E ninguém melhor do que Stefan Zweig para captar essa urgência: o livro sobre Erasmo foi escrito em 1934, quando os totalitarismos devoravam a Europa, e é evidente que Zweig, olhando para Erasmo, estava sobretudo a olhar-se no espelho. Ali estava um intelectual humanista e cosmopolita que a história arrastara para a perdição dos fanatismos.

Mas, antes da perdição, o que interessa a Zweig é apresentar Erasmo como o produto de um tempo em que os homens, libertos da submissão religiosa e feudal da Idade Média, cultivam pela primeira vez a experiência da individualidade.

Entre esses homens está Erasmo, um sacerdote da igreja que, no entanto, apenas deseja responder perante si próprio. “Nulli concedo”, eis a divisa latina de Erasmo, que pode ser traduzida livremente como “não me rendo a nada”.

Importante lição: o “isentão”, longe de ser um covarde, assume a posição corajosa de ser senhor da sua liberdade interior, sem procurar os confortos de um partido, de uma fação, de uma causa.

Claro que essa liberdade interior não o exclui do debate público. O seu “Elogio da Loucura” é uma das mais refinadas sátiras contra a hipocrisia temporal e religiosa do seu tempo —e Stefan Zweig afirma, com razão, que a sensibilidade da reforma protestante nasceu com um panfleto de um sacerdote católico.
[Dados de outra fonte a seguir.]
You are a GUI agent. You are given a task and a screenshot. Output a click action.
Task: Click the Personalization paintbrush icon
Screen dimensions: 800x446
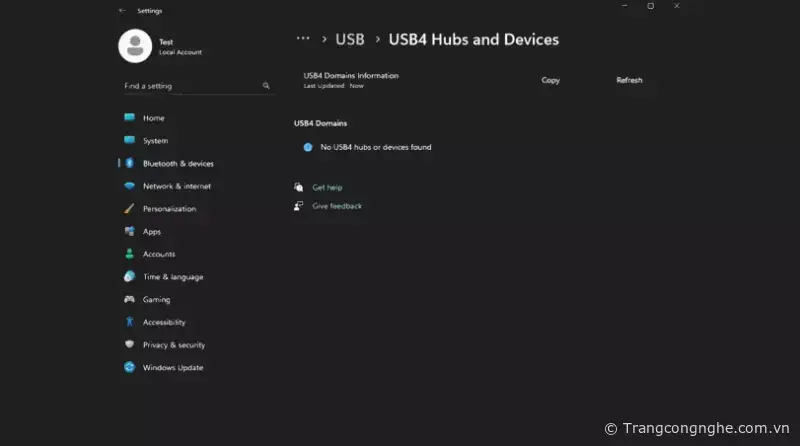pos(129,209)
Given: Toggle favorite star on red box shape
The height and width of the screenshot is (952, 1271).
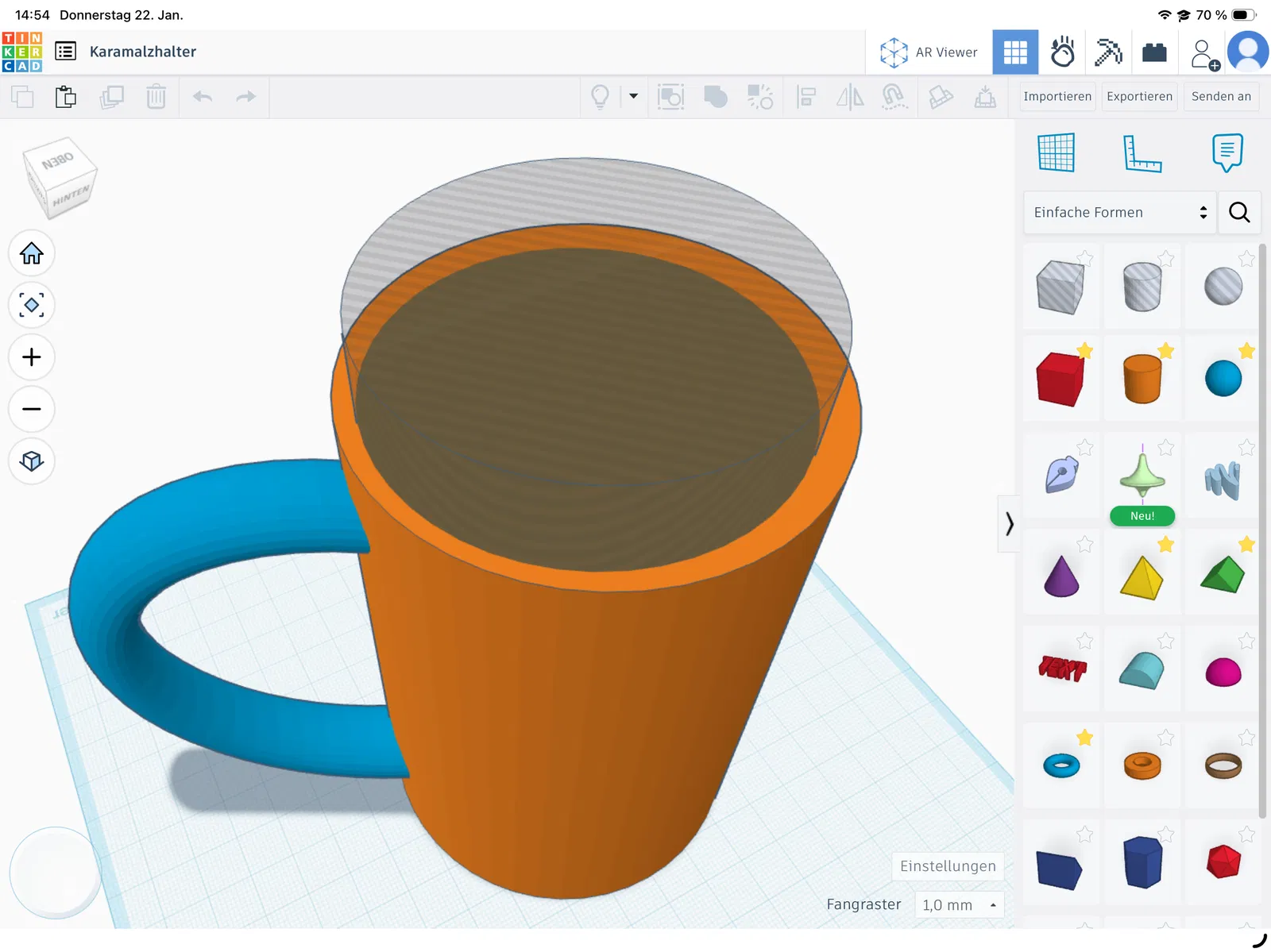Looking at the screenshot, I should (x=1084, y=351).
Mas o temperamento de Erasmo é reformista, tolerante, aberto à discussão racional; nada o preparava para o “furor teutonicus” de Lutero e seus seguidores, dominados pela certeza dogmática, e até blasfema, de que tinham Deus do seu lado. Eis o dilema que estilhaça Erasmo: de um lado, Roma apela à sua lealdade contra o diabólico de Wittenberg —“Em frente, em frente pela causa divina! Utiliza os teus maravilhosos dons para honrar Deus!”). Do outro, Lutero espera que Erasmo se junte à luta contra a decadência material e moral do papado.

Perante dois fanatismos gêmeos, Erasmo quer ser “integrum”, ou seja, distanciar-se da cegueira de Roma e da violência de Lutero, depois de tentar uma reconciliação frustrada. “Sou um gibelino para os guelfos e um guelfo para os gibelinos”, dirá, em referência culta às lutas que dilaceraram Florença.
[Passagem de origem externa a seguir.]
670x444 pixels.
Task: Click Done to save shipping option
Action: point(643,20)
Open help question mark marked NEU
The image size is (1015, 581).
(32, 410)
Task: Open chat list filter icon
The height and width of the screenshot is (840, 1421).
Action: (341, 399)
Mas o tempo não está para erudições. Como escreve Stefan Zweig em passagem que poderia ter sido produzida hoje, “ninguém quer compreender o seu vizinho; cada um quer impor ao outro, pela violência, as ideias do seu partido, a sua doutrina; e infelizes daqueles que queriam manter-se à parte ou permanecer fiéis às suas próprias opiniões: os que desejariam manter-se entre os partidos ou acima deles são objeto de um duplo ódio!”

Duplo, de fato: Erasmo é escorraçado de Lovaina pelos católicos e é escorraçado de Basileia pelos protestantes. Acaba só, mas de alma intacta, contemplando sem surpresa uma Europa de sangue e ruína. O triunfo e a tragédia do isentão está aqui: ele sabe que o fanatismo acabará por destruir-se a si próprio; mas também sabe que a recusa em participar nessa orgia será o princípio do seu calvário pessoal.